Work task — Count the lines in the rows below that contain the word "should". Give only the number.

The data —
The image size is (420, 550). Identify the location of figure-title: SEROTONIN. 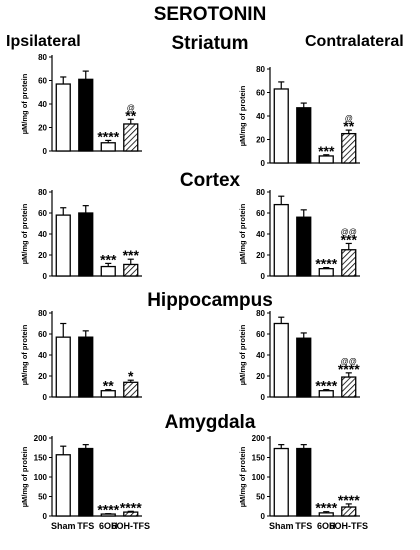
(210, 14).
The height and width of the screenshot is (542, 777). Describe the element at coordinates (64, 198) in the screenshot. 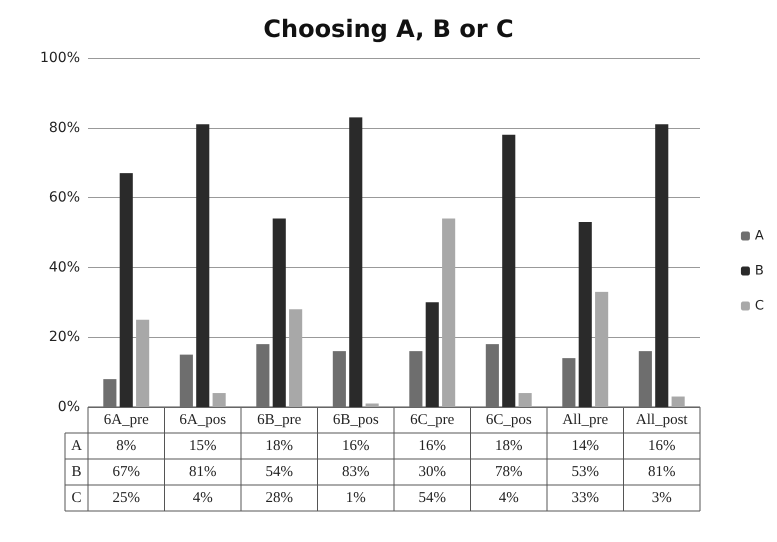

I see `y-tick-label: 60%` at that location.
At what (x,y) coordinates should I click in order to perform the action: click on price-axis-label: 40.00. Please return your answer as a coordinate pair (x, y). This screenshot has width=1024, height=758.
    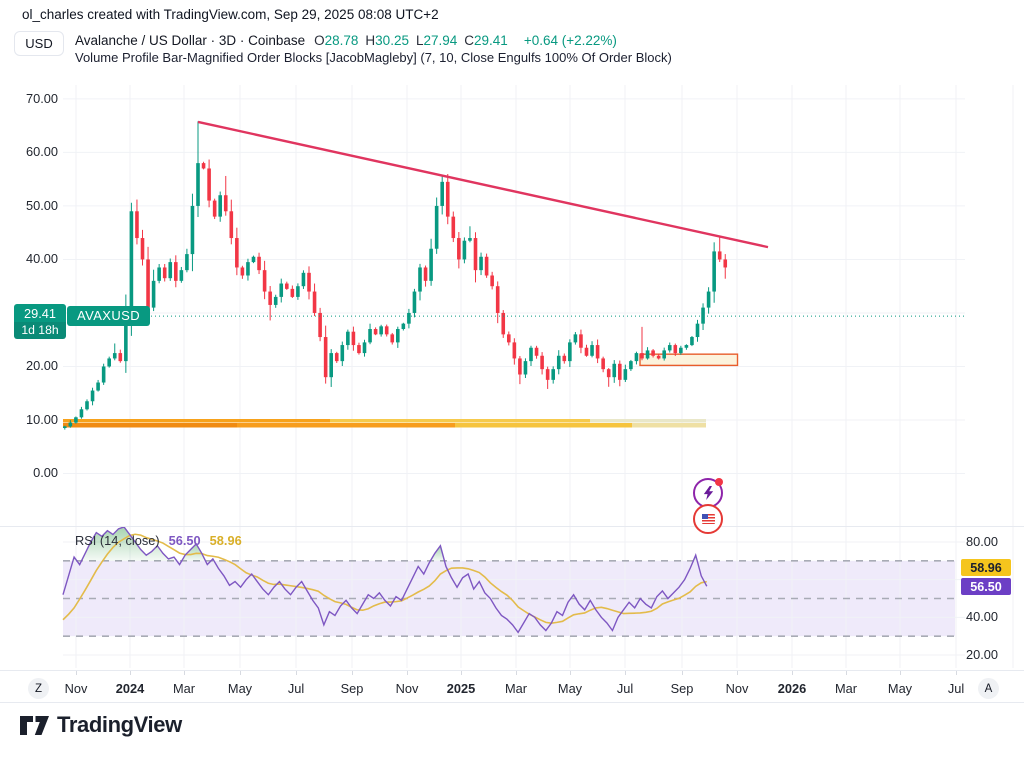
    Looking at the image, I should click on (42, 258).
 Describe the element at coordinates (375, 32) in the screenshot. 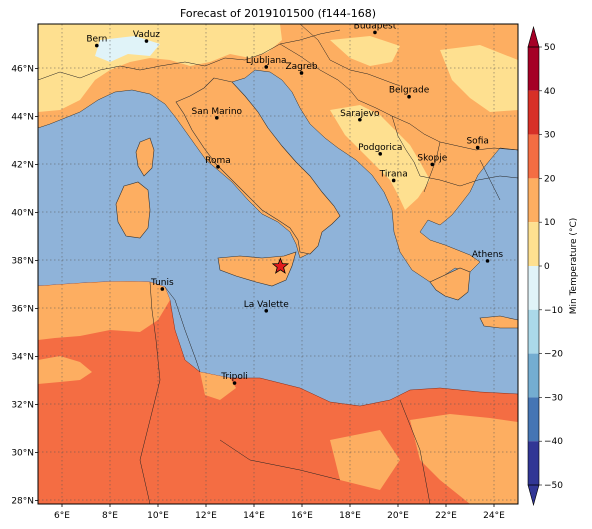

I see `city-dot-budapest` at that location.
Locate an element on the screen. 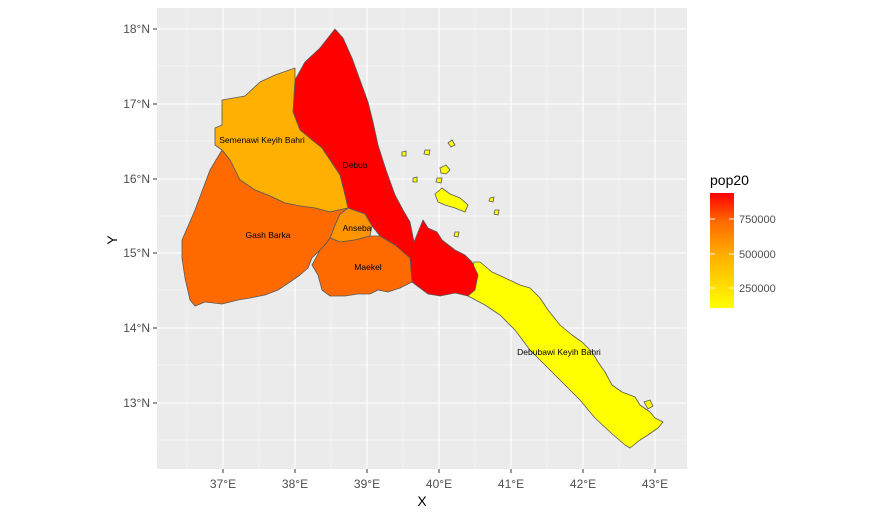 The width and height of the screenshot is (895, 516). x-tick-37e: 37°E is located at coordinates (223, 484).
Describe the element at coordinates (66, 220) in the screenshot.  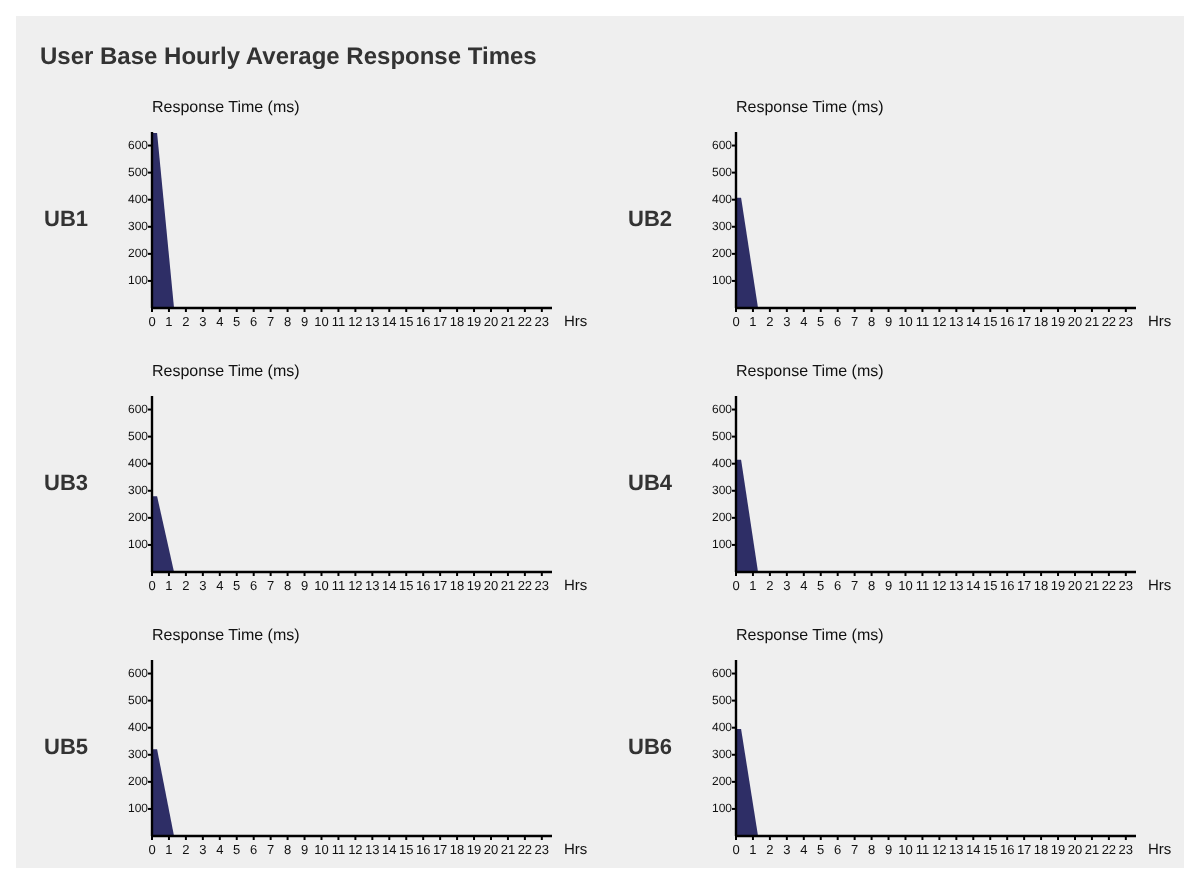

---

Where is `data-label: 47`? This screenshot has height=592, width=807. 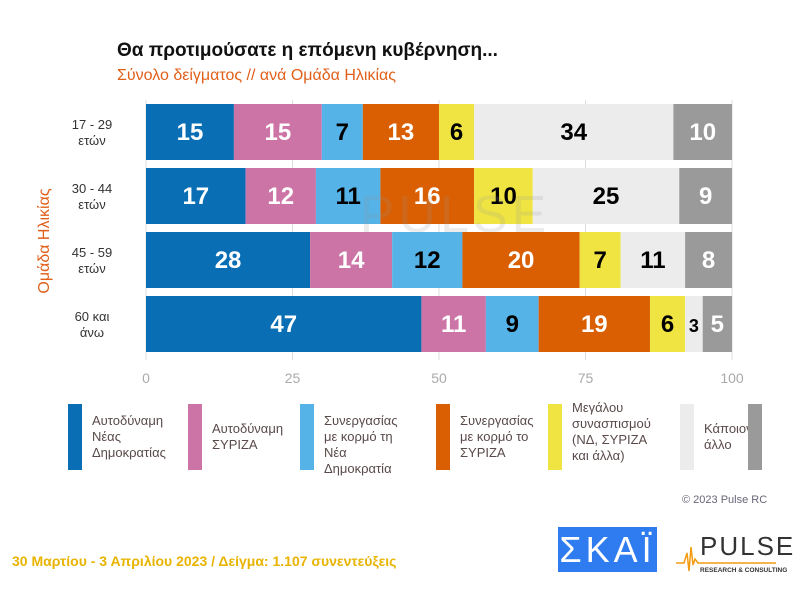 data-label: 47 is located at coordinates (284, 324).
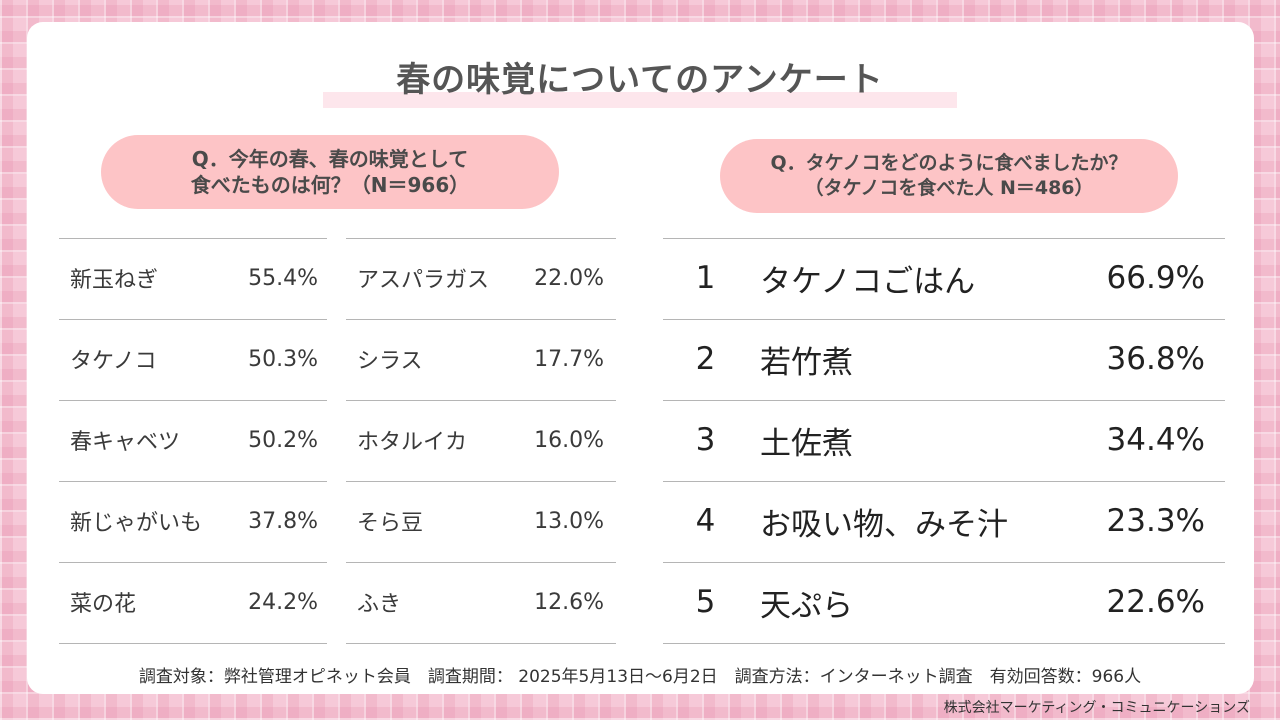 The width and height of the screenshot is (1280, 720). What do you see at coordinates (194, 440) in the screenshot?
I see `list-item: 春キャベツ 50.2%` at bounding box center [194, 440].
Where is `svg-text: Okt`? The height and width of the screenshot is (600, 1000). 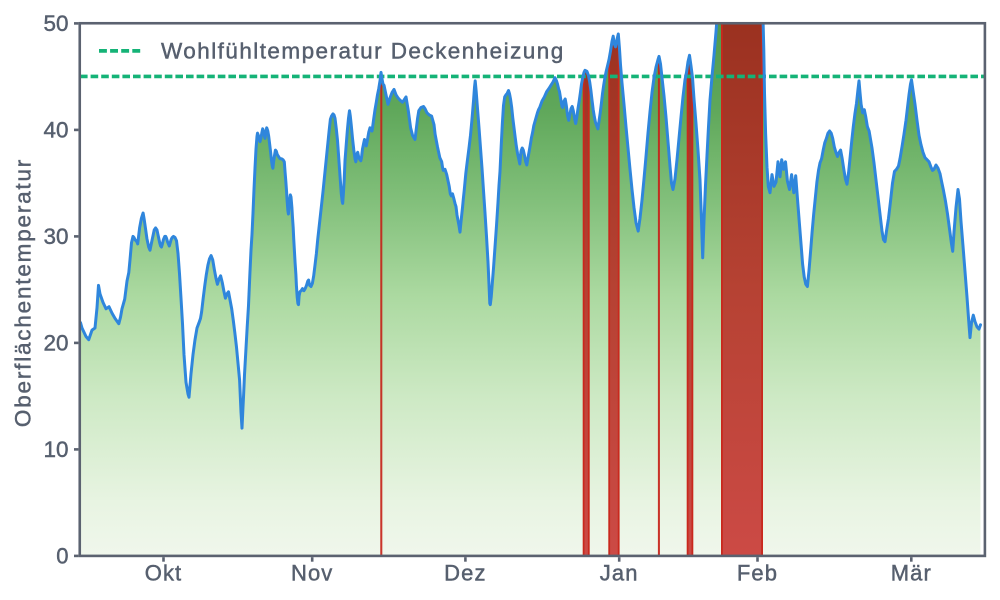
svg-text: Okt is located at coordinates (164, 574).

--

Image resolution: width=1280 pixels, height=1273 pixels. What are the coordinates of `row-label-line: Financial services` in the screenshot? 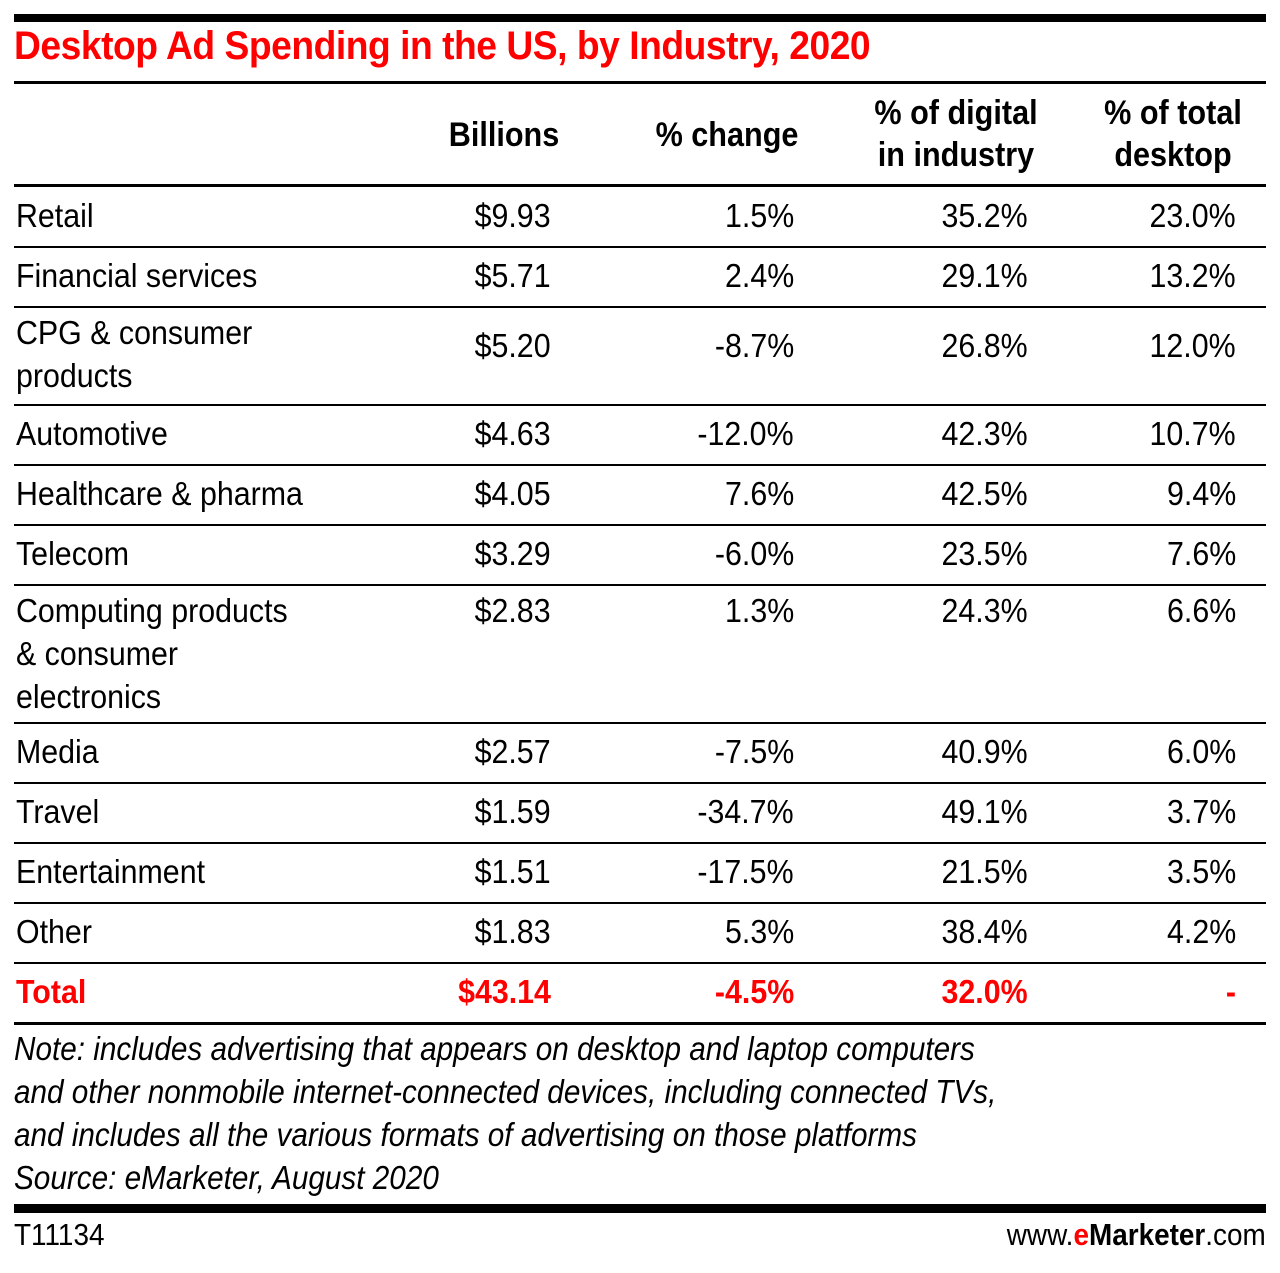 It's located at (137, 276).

Solved problem — 2